Black activists rally for domestic workers, immigrants — just outside the Women's March


WASHINGTON — If there was one major concern of some black activists regarding Saturday's Women's March on Washington, it was that the voices of the most marginalized women of color didn't have prominent billing.

That's why a group of women and men representing domestic workers, undocumented immigrants and the working poor met less than a mile from the march's rallying point to elevate their voices. They supported the march, but wanted to affirm their cause, one day after the inauguration of Donald Trump, who they see as a direct threat.

"This is a march that should highlight our voices, the grassroots," Melissa Miles, an organizer of the social justice agency Ironbound Community Corporation in Newark, New Jersey, said at a rally in Garfield Park. "That's why we're over here."

In an interview with Mic, Alicia Garza, co-founder of the Black Lives Matter Global Network and an organizer with the National Domestic Workers Alliance, said it was important that activists not allow their voices to be drowned out in the sea of thousands gathered at the Women's March.

"I know there's been a lot of critique about this march, with folks saying, 'Oh, it's a white women's march," Garza said in the interview. "But look at all these beautiful people. We're not here to prove our humanity. We're here to lift ourselves up, to lift each other up and chart a new path towards the democracy we deserve."

Lydia Scott, a 53-year-old babysitter and NDWA supporter from New York City, said many black immigrant women like her lack the provisions like time off and sick pay that many working women take for granted.

"Half the time, we don't get the chance to express ourselves," Scott, an immigrant from Grenada and mother of three adult children, said. "Financially, [domestic workers] can't leave their jobs to be here. Their bosses wouldn't tolerate this."

Aaron Morrison/Mic

"I'm here sacrificing so that my own children won't feel ashamed," Scott said. When she told her children why she was attending the march, they responded, "Right on mother!"

Well-known facts about the status of women in the U.S., such as the pay disparity compared to men, often don't cover black female immigrant workers, Toni DaSilva, an NDWA supporter and immigrant from St. Vincent and the Grenadines, said in a interview. "Not to have data on them is an atrocity," she said. "Because you can't plan for them, they become a phantom group. They go through all sorts of issues that maybe can't be highlighted because of their status."

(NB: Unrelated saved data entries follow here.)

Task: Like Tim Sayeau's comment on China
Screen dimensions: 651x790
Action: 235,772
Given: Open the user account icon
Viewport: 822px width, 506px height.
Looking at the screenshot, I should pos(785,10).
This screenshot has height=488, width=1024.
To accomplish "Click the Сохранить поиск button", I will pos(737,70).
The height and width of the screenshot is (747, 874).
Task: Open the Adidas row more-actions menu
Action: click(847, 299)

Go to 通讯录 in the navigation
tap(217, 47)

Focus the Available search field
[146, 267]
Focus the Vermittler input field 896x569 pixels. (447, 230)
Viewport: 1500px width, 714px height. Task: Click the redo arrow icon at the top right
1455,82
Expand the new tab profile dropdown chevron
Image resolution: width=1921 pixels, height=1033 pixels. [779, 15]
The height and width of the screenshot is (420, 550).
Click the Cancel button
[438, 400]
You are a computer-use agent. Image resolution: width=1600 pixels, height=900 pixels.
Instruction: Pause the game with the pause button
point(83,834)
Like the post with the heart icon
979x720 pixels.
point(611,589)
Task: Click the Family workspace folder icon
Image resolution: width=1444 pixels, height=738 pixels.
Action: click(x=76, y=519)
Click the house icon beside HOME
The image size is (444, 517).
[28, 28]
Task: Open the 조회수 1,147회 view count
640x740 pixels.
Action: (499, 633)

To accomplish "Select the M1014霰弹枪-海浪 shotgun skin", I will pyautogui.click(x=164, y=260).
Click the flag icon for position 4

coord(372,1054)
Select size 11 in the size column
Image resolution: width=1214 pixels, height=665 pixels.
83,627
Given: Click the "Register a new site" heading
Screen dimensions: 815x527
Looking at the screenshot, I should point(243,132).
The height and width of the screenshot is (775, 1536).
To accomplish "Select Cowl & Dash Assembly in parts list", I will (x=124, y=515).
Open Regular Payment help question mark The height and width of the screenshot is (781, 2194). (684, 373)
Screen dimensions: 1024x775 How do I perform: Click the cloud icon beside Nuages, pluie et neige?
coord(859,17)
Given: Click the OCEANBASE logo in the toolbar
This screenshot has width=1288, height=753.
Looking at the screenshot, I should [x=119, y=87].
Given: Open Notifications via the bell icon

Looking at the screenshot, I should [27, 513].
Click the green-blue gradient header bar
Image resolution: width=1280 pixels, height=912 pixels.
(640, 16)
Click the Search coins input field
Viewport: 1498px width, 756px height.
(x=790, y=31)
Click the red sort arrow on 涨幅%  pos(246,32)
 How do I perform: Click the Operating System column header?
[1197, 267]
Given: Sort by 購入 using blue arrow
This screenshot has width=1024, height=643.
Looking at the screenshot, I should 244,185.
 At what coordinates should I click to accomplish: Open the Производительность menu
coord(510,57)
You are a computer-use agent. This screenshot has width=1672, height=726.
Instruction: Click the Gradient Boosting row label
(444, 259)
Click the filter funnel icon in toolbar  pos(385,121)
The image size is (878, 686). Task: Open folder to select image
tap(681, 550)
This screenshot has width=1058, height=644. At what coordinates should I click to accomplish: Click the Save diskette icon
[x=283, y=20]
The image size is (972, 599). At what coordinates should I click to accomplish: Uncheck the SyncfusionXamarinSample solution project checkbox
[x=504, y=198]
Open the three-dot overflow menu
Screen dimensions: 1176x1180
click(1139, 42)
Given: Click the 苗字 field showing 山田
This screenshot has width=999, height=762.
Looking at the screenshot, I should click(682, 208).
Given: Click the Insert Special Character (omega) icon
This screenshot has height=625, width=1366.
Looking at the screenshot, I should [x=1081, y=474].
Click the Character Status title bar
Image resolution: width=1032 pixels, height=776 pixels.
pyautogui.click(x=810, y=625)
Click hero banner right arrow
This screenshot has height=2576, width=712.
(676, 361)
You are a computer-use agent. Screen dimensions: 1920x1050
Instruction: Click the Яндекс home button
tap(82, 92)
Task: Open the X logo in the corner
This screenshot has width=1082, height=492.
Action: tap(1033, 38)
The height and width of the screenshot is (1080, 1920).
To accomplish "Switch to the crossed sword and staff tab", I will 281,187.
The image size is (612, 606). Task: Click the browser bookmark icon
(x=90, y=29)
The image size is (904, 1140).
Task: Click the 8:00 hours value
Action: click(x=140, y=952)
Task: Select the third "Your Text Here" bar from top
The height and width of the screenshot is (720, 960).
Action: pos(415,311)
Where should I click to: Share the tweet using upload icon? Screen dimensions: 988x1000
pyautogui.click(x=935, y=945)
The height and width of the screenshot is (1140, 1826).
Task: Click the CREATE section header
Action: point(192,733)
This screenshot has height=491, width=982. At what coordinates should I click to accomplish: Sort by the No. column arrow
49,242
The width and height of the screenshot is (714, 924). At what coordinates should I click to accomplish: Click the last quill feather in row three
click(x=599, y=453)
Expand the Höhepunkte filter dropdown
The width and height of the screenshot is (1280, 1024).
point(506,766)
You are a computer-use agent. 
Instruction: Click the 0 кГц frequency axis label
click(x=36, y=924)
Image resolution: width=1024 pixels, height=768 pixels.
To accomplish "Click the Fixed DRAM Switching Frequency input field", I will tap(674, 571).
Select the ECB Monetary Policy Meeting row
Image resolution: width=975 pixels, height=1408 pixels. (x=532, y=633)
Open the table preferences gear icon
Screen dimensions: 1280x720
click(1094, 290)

The assembled women had a significant amount of support from men. Timothy Doe, an immigrant from Togo who works as a caregiver for the developmentally disabled, said his rights are inextricably linked to the status of women of color who do the majority of domestic work.

"Men have to be a bigger support for the women, because the woman is the power of our life," Doe said. "They are our mom, our sisters, our daughters, our wife, our girlfriend. So, the men must stand up and support the women."

The delegation in Garfield Park rallied for an hour and made a procession to the march, where speakers highlighted issues important to the women of color. Newly elected African-American U.S. Senator Kamala Harris fired up marchers with a speech about equality for women.

"If you want to talk about women's issues, that's fantastic, great!" she roared. "Let's talk about health care. Let's talk about education. Let's talk about criminal justice reform. Let's talk about climate change."

Black female celebrities also had top billing at the march. Singer Alicia Keys stopped the show with a stripped-down rendition of her hit, "Girl on Fire."

But anxious marchers, who had already been listening to speakers and performers for hours, seemed less receptive to singer and actress Janelle Monáe. She invited the Mothers of the Movement — women whose sons Trayvon Martin, Eric Garner, Jordan Davis and others died by vigilante and police violence — on stage to lead a "say his name" chant. As each mother took their turn shouting their son's name, some marchers yelled "let us march," instead.

"Show some respect," Jibby Ani, a black Washington resident, recalled saying to people around her who were jeering. "I just felt a little marginalized, in that moment."

Jan. 22, 2017, 7:49 a.m.: This story has been updated.